#### [What is expected]
Below are records with pictures. Reproduce exactly the lines from the line with "Uncheck the main.ts breakpoint" to the line with "Given: Click the Visit GW icon", inclusive, and leave each picture out.

*** Material to process Section Begins ***

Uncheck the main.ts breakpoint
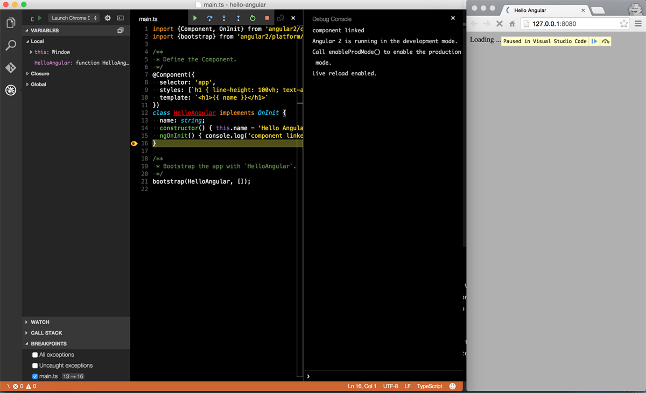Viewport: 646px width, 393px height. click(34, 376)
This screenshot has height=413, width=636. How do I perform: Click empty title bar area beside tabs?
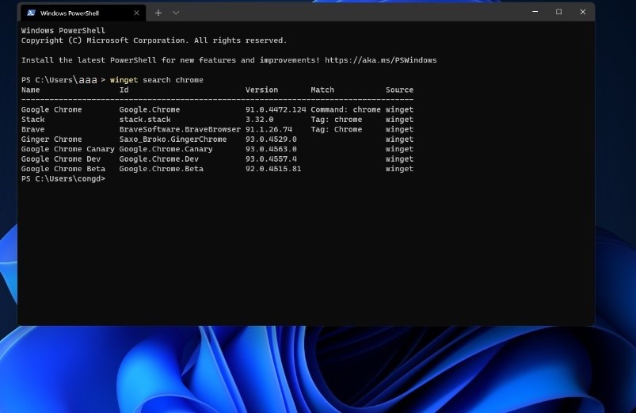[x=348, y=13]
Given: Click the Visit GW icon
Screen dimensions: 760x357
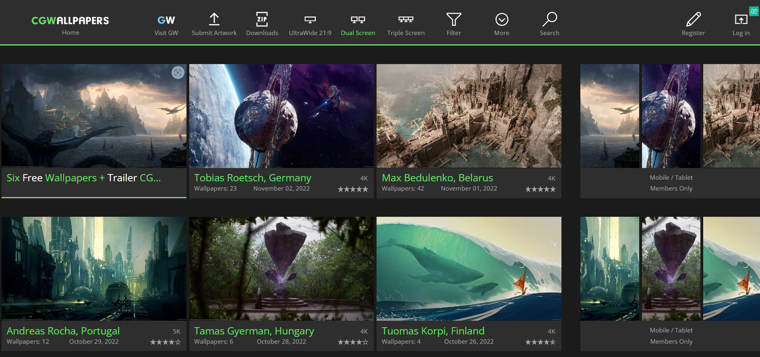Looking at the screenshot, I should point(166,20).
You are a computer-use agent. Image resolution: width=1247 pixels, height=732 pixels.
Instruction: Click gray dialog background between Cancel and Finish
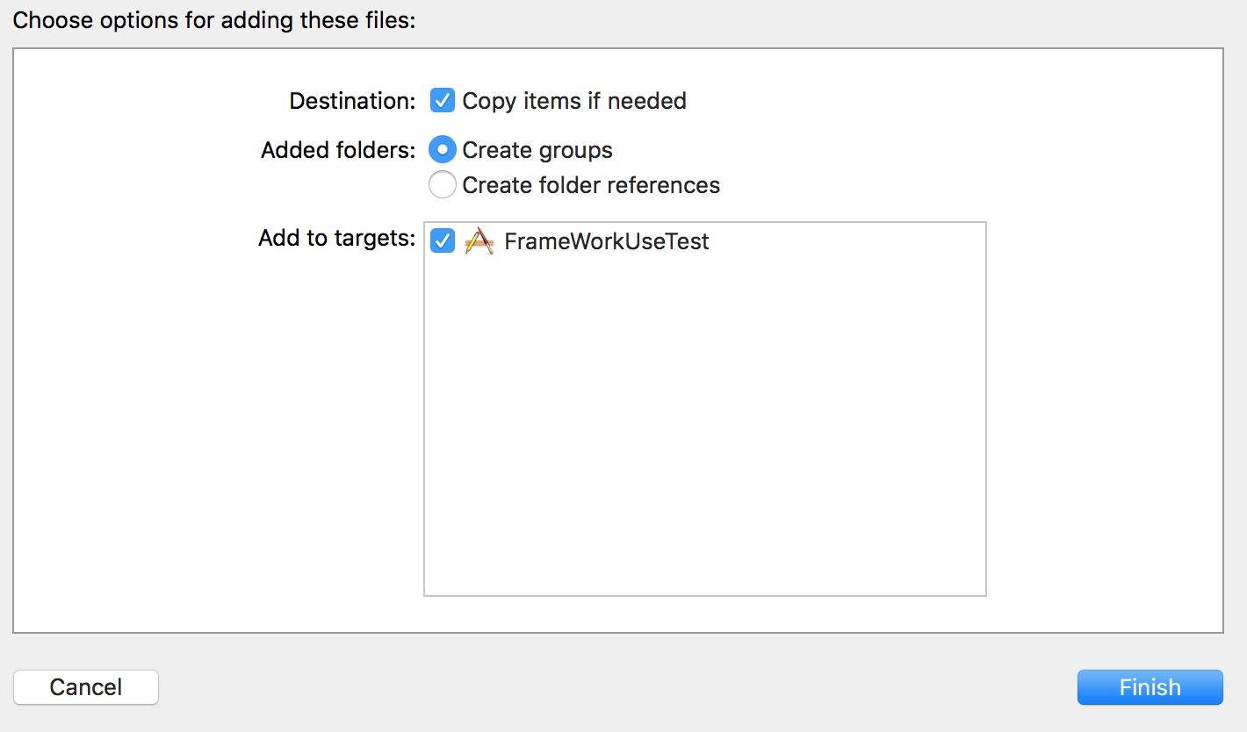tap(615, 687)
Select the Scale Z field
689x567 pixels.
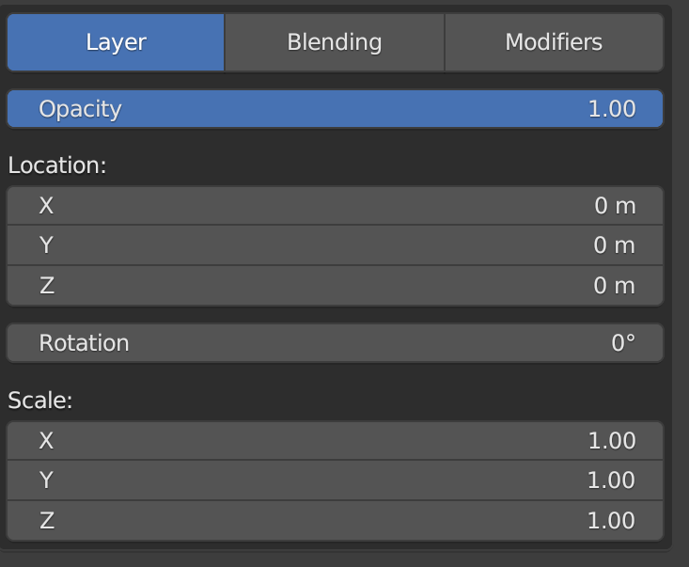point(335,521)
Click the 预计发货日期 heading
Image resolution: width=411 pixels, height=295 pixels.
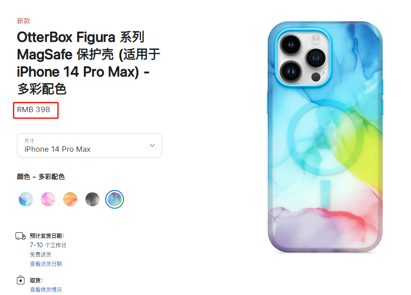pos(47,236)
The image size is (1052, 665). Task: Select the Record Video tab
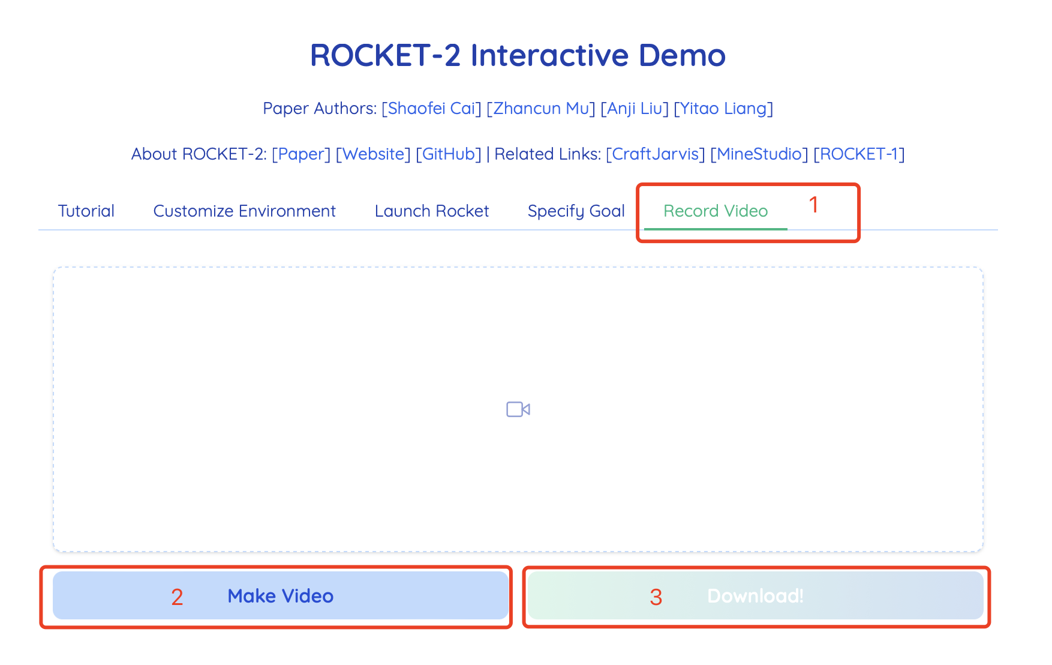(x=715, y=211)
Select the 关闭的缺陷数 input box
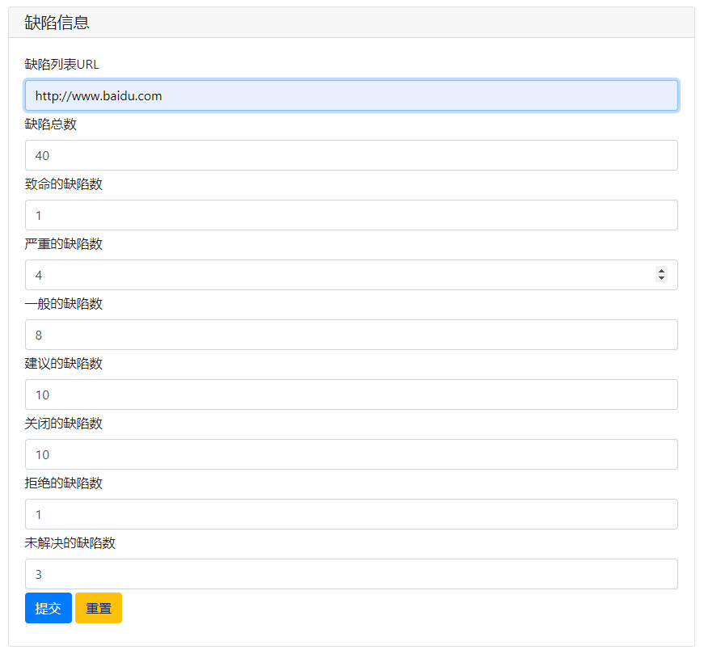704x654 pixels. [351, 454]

*** Material to process Section Ends ***
*** Material to process Section Begins ***

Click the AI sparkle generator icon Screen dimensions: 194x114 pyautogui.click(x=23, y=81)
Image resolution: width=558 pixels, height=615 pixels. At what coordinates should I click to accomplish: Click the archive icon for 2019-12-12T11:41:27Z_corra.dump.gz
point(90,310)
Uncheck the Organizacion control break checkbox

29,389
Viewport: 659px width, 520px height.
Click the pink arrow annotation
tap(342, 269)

*** Material to process Section Ends ***

#### [Solution for this exercise]
Uncheck the main.ts breakpoint
Viewport: 646px width, 393px height. click(34, 376)
This screenshot has height=413, width=636. How do I perform: Click empty title bar area beside tabs?
[x=348, y=13]
Given: Click the Visit GW icon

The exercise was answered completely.